Jack Kerouac (1922-1969) est l'auteur de Sur la route (1957), un roman de l'errance qui devint rapidement le «manifeste» de la beat generation.
Crédits : Bettman/ Getty Images
Préhistoire
Le noyau originel de ce qui allait devenir, l'orchestration publicitaire aidant, la beat generation, naquit de la rencontre à New York, en 1943-1944, d'un trio improbable : Kerouac, Ginsberg et Burroughs. William Burroughs (1914-1997) avait déjà trente ans ; après des études d'anthropologie à Harvard, il vivait de petits métiers et jouait au chat et à la souris avec la brigade des stupéfiants.
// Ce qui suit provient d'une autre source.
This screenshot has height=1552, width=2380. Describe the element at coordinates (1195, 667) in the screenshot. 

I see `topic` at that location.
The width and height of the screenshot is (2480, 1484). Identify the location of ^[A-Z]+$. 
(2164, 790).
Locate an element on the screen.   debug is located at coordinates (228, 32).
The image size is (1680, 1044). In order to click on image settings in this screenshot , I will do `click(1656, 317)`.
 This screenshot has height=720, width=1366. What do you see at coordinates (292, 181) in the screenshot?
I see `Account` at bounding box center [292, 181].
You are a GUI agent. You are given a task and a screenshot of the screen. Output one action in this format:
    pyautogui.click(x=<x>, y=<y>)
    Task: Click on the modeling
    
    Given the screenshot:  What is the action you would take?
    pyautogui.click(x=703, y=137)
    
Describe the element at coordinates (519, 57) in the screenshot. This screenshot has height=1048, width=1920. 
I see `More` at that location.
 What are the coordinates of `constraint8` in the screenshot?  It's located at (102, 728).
Burroughs restera toujours proche de ses amis beat, mais on peut penser que, sans la beat generation, il aurait tout de même écrit, avec un glacial humour d'arnaqueur pince-sans-rire, à mi-chemin entre W. C. Fields et Jonathan Swift, les textes où (depuis Junkie, 1953, et The Naked Lunch, 1959) il débusque les pièges, linguistiques et autres, par où le système social nous traque. Jack Kerouac (1922-1969), d'une famille franco-canadienne, avait joué au football américain, navigué dans la marine marchande ; il rêvait d'être un nouveau Jack London, un second Thomas Wolfe. Quant à Allen Ginsberg (1926-1997, né à Paterson (New Jersey), où son père, poète lui-même, était instituteur, il n'était encore qu'un tout jeune étudiant à l'université Columbia où ses frasques faisaient scandale.
L'écrivain américain William Burroughs (1914-1997), compagnon de route de la beat generation.
Crédits : Ulf Andersen/ Hulton Getty
Le trio fréquente le monde des paumés et des drogués de Times Square, se frotte à la petite pègre des « rues sans joie », découvre aussi l'envers nocturne de la grande ville, le jazz de Harlem comme « l'aube blafarde des clochards à la dérive ». John Clellon Holmes (1930-1988) a évoqué le climat de ces années dans Go (1952), le premier roman beat. Depuis le xixe siècle, le mot beat désignait le vagabond du rail voyageant clandestinement à bord des wagons de marchandises, dormant la nuit dans les « jungles » en contrebas des remblais. Passé dans le lexique des jazzmen noirs (Man, I'm beat) auxquels les beats l'empruntèrent comme le reste de leur argot (hip, dig, jive), il en vint à signifier une démarche, une manière de traverser la vie : être beat, c'était être en bout de course, à bout de souffle, exténué, « foutu » – l'impression « d'être réduit au tréfonds de la conscience, d'être acculé au mur de soi-même » (Holmes) et de survivre, furtivement, dans les marges clandestines du monde urbain. Cette sensibilité de marginal, déjà esquissée par les films noirs où jouait Bogart, voire dès 1931 par Peter Lorre et sa manière, souvent imitée, de frôler les m [...]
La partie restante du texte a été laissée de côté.